> [Extracted text]:
= Beginning of Section =

Do you think we need Hep. B, MMR booster, Polio. Shots if born in the 1940's?


  • Best to take the advice of your medical practitioner. These are some pretty nasty diseases you're dealing with. You don't want to take chances with your health or the people you love.


  • Yes. We had all of the recommended shots for Kenya and Tanzania, including Yellow Fever. No problem with any. They will want to see that Yellow Fever sticker as you enter the airport in Arusha. While it was optional for our ages, we took no chances. We have Kaiser, and, as part of the coverage, their travel clinic recommends and orders what vaccinations and medications will be needed for one's destination.

= End of Section =

> [Material provided]:
= Beginning of Section =

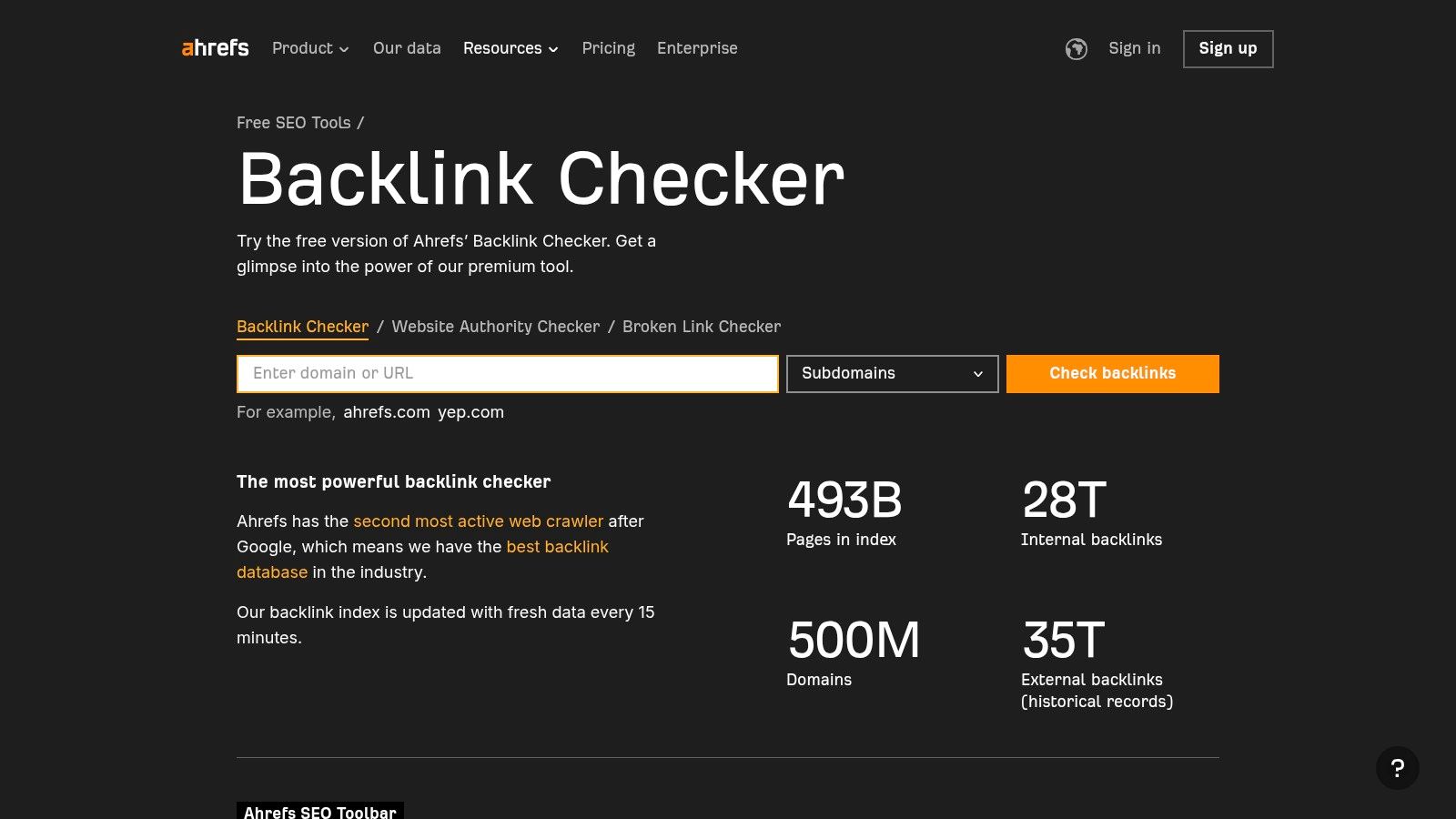Open the Subdomains mode dropdown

= End of Section =

> [Exercise set]:
• a. Duplicate the passage of the vaccination discussion word for word, starting with "Do you think" and going on through "for one's destination.".
• b. Using the vaccination discussion, mark each statement yes or no and quote the words that decide it. (i) One reply says the Yellow Fever sticker will be checked on entering the airport in Arusha. (ii) One reply says the Yellow Fever shot was required for the repliers' ages. (iii) One reply recommends following a medical practitioner's advice.

> [Expected results]:
• a.
Do you think we need Hep. B, MMR booster, Polio. Shots if born in the 1940's?


  • Best to take the advice of your medical practitioner. These are some pretty nasty diseases you're dealing with. You don't want to take chances with your health or the people you love.


  • Yes. We had all of the recommended shots for Kenya and Tanzania, including Yellow Fever. No problem with any. They will want to see that Yellow Fever sticker as you enter the airport in Arusha. While it was optional for our ages, we took no chances. We have Kaiser, and, as part of the coverage, their travel clinic recommends and orders what vaccinations and medications will be needed for one's destination.

• b.
(i) Yes: "They will want to see that Yellow Fever sticker as you enter the airport in Arusha."
(ii) No: "While it was optional for our ages, we took no chances."
(iii) Yes: "Best to take the advice of your medical practitioner."